Unser Rat an alle Unentschlossenen lautet: Wenn Ihr Tank eine Füllung verlangt, ist es mit Sicherheit kein Fehler sich jetzt einzudecken. Dennoch spricht vieles dafür, dass in nächster Zeit weitere Preisnachlässe möglich sind. Wenn Sie also genügend Heizöl im Tank haben, riskieren Sie es auf bessere Preise zu setzen. Die Aussichten sind gut.
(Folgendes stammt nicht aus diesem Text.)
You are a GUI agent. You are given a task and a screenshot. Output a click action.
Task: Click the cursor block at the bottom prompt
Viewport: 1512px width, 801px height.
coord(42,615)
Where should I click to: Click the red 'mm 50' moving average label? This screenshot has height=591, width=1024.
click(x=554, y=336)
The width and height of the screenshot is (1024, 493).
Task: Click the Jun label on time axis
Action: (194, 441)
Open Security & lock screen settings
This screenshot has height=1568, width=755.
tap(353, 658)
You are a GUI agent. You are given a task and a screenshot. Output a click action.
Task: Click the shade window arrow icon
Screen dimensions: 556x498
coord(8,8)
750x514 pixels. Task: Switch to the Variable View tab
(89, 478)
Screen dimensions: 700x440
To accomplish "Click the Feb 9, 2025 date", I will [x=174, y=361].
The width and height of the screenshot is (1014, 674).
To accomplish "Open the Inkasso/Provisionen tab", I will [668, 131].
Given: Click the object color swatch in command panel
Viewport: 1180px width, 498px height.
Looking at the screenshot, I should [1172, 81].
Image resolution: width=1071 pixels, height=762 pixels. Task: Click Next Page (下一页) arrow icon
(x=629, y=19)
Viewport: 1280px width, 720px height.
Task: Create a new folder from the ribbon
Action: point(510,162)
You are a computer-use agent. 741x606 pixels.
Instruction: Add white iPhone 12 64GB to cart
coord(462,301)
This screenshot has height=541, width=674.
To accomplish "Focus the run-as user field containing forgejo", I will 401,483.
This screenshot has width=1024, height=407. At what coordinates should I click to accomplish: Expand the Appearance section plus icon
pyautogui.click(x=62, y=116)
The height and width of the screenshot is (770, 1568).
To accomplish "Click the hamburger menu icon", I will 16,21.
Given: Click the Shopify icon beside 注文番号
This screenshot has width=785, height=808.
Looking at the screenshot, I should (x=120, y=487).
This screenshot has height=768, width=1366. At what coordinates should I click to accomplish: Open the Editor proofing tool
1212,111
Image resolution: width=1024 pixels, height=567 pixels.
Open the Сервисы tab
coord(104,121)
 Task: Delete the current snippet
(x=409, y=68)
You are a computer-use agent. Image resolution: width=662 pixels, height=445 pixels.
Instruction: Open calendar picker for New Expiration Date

Gut zu wissen: Es gibt immer wieder Missverständnisse darüber, was das Klimapaket der Bundesregierung für Ölheizungen bedeutet. Bestehende Ölheizungen können ohne Einschränkungen weiterlaufen. Ab dem Jahr 2026 sollen lediglich neue Ölheizungen (auch wenn sie alte Anlagen ersetzen) regenerativ ergänzt werden, also etwa mit Solarwärme für Brauchwasser. Aber auch hier gibt es viele Ausnahmen, etwa wenn kein Gas- oder Fernwärmeanschluss vorhanden ist oder wenn die Kosten zu hoch sein sollten. Weitere Informationen

Damit Sie beim Heizölkauf bestmöglich sparen können, sollten Sie genau wissen, wie viel Platz in Ihrem Tank ist. Unser e-Peilstab hilft Ihnen dabei. Mit ihm können Sie Ihren nächsten Heizölkauf noch besser planen.

Im Übrigen sind wir der Meinung, dass wir alle verbrauchsreduzierende Maßnahmen und Verhaltensweisen entwickeln müssen, um zukunftsfähig zu sein.